◆ **Task statement**
Copy the records from the line containing "Screen dimensions: 1344x896" through the line containing "north compass icon", including both of those lines, and omit the pictures.

◆ **Supplied data**
▬▬▬▬▬▬▬▬▬▬

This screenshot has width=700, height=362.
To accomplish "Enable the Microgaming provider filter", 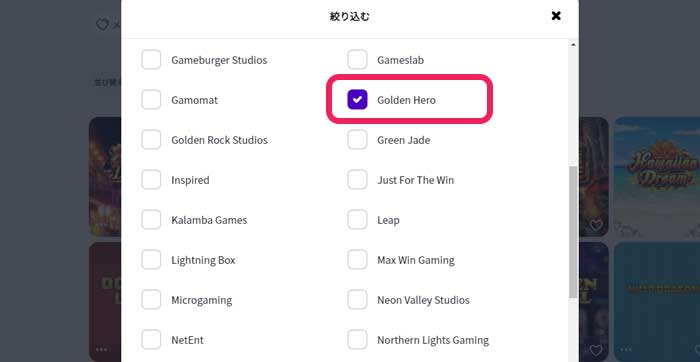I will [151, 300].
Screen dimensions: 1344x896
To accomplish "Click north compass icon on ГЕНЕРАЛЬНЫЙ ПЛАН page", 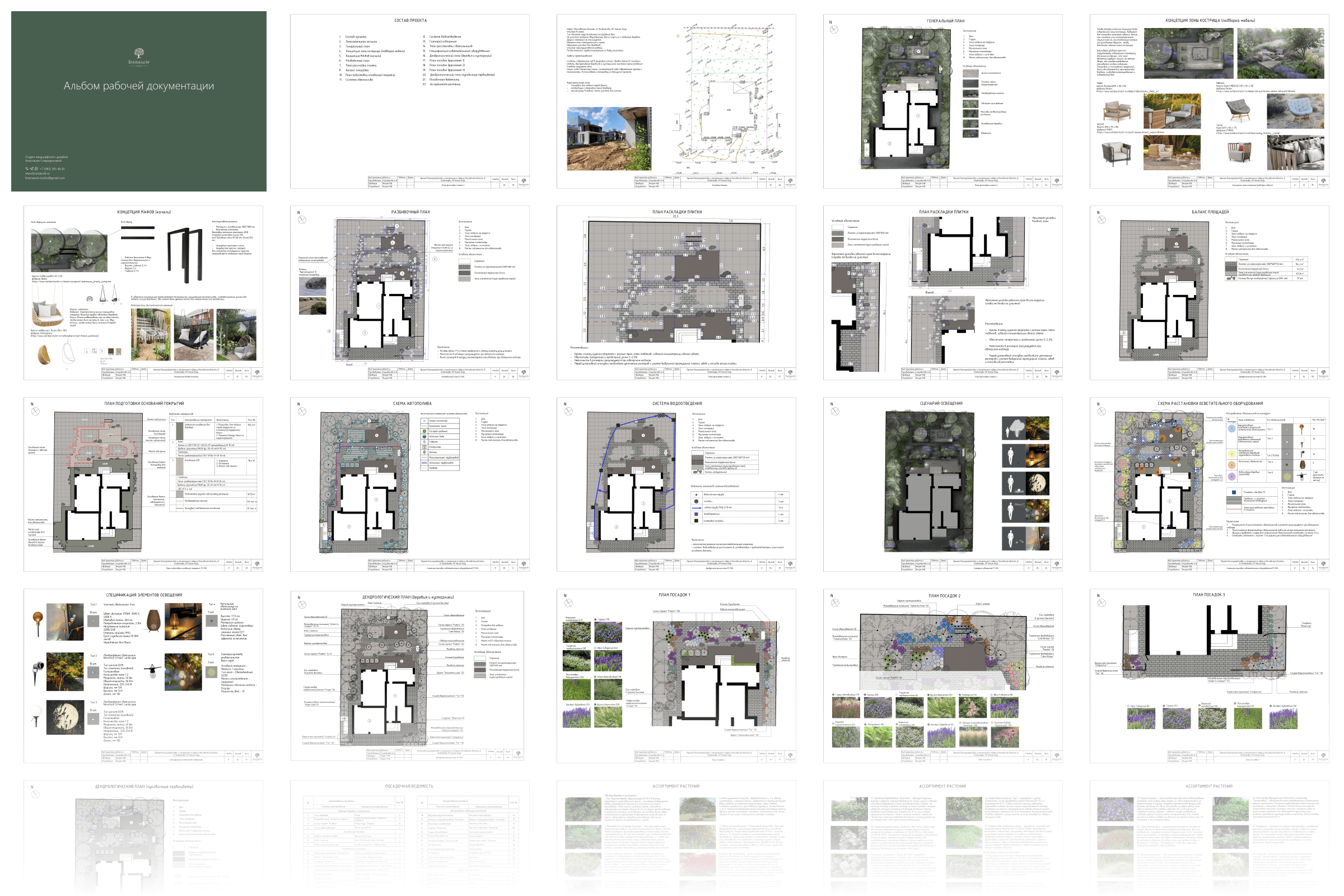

▬▬▬▬▬▬▬▬▬▬

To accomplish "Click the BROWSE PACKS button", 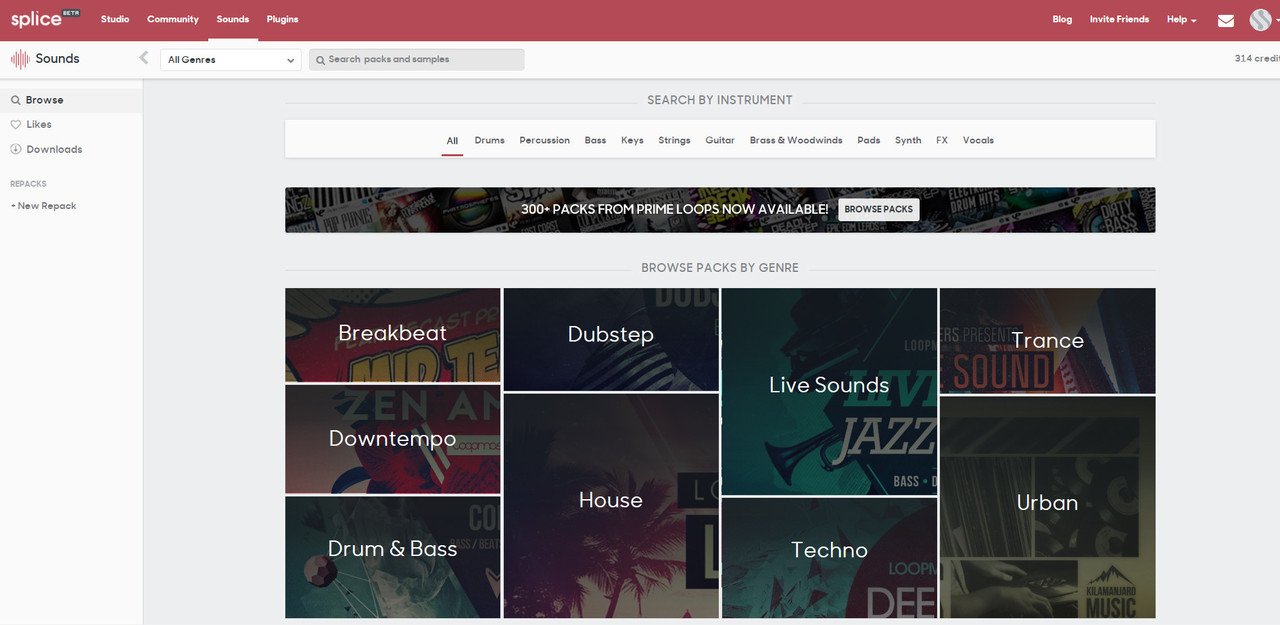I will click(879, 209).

▬▬▬▬▬▬▬▬▬▬

◆ **Solution to the exercise**
Screen dimensions: 1344x896
To accomplish "Click north compass icon on ГЕНЕРАЛЬНЫЙ ПЛАН page", 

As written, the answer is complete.